DATA LINES –
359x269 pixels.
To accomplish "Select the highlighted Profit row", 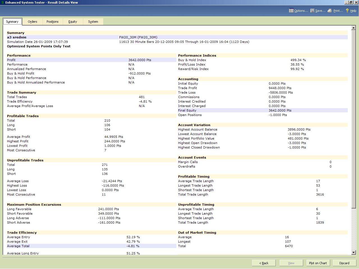I will (x=91, y=60).
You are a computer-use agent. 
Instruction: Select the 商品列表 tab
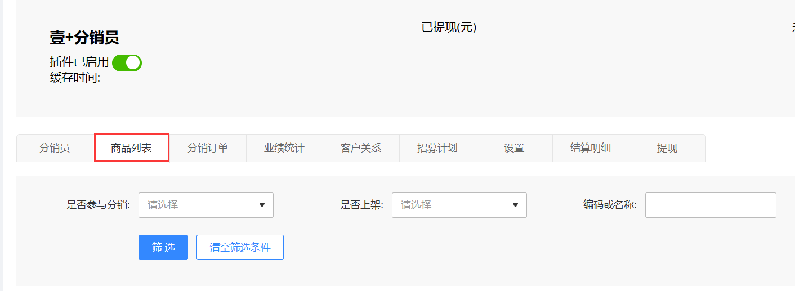(131, 149)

THE TASK –
Copy the stretch of entries from the line containing "You are a computer-use agent." through the end of the entries, offsetting every coordinate in the answers by +149 and keeping all other text unchanged. Leave the pictures out.

TASK OUTPUT –
You are a computer-use agent. 
Instruction: Select the 商品列表 tab
(280, 298)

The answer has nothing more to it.